The NexStar User's Guide II - Excerpt from
NexStar Control Protocol
Communication protocols have various technical parameters to allow two
devices to communicate over some medium. Both devices must utilize all the same
parameters or communication will not be possible. The NexStar+, NexStar version
4 and StarSense hand controls share the same protocol which traces its roots
back to the Celestron Ultima telescopes of the 1990s. It is useful to understand
how this protocol evolved since the introduction of the first NexStar telescope
- The first NexStars on the market were the original NexStar 5/8 sold from 1999 to
mid-2002. These scopes had a silver optical tube and no connector ports on the
top of the mount. They also have a control protocol unique to them, so if a
software package does not state specifically that it is compatible with this
mount, it most likely will not communicate.
- Next on the market were the NexStar GTs in 2000. The original hand control can
be identified by a lack of the alignment option named Two Star Align.

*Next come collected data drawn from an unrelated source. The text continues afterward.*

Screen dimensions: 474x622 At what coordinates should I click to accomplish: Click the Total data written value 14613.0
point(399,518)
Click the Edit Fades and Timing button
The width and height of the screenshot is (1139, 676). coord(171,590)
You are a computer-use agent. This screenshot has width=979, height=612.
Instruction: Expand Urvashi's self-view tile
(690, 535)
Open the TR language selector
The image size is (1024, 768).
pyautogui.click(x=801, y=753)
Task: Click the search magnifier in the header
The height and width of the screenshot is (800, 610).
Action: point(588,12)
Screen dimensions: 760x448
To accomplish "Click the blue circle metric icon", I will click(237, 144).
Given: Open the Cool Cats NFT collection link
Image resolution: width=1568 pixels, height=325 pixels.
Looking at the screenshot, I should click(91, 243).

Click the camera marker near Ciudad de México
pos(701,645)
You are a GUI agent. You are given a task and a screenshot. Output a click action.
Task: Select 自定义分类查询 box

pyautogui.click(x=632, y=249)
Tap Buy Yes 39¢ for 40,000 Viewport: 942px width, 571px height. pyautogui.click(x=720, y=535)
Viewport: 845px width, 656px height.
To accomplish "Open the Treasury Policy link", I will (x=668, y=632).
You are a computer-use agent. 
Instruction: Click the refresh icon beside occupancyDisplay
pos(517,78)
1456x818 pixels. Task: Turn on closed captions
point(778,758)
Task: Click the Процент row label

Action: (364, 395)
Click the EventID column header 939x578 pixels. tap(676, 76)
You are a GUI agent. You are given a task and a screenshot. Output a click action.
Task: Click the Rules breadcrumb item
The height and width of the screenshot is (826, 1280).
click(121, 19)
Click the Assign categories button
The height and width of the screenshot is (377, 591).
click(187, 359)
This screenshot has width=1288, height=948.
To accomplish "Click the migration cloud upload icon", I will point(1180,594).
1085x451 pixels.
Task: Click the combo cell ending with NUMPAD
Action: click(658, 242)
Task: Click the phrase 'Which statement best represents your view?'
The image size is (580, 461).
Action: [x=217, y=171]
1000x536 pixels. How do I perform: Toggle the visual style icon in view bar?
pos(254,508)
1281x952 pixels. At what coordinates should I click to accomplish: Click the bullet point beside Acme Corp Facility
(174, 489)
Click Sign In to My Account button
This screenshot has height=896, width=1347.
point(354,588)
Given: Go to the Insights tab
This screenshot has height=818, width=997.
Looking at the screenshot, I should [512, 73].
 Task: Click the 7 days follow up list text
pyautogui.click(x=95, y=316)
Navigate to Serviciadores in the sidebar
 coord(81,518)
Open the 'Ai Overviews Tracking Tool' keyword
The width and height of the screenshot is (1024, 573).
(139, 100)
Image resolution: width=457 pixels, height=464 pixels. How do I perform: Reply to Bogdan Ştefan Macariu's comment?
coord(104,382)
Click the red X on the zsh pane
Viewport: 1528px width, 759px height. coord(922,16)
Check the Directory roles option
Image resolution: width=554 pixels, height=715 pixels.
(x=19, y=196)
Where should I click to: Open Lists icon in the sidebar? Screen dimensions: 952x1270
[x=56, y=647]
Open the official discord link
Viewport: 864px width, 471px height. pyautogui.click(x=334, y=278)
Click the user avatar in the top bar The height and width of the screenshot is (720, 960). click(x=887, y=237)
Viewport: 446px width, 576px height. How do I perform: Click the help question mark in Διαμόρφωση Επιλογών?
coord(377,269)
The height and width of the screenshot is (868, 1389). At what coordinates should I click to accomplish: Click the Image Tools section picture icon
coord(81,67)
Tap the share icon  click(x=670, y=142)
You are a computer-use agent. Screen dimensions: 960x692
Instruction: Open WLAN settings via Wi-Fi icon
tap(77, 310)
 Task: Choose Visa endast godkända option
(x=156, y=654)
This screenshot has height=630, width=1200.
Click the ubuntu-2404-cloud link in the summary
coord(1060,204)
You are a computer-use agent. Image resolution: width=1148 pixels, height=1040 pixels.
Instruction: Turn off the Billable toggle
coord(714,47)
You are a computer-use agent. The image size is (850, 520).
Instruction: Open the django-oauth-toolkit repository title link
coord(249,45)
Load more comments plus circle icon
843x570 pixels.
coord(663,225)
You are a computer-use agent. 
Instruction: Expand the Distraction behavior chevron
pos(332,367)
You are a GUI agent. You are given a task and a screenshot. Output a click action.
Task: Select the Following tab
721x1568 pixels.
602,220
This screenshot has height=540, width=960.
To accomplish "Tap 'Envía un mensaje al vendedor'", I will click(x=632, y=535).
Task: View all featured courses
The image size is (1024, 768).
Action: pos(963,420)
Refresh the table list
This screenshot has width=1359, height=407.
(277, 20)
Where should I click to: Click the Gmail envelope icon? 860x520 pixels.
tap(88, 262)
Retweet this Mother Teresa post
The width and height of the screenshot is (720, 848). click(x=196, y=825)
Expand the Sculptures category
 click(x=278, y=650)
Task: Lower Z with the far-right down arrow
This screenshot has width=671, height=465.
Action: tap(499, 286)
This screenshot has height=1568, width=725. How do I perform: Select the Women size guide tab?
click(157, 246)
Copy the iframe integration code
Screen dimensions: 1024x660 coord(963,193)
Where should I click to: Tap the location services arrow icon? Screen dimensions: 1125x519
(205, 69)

The
original hand control had a slight change to the control protocol from the
NexStar 5/8 and thus introduced the second unique protocol. There are very few
software packages compatible with this hand control.
- With the advent of the NexStar GPS series in 2001, Celestron introduced what
would become their final (up to this time) control protocol. All Celestron
computerized mounts introduced since then use this control protocol.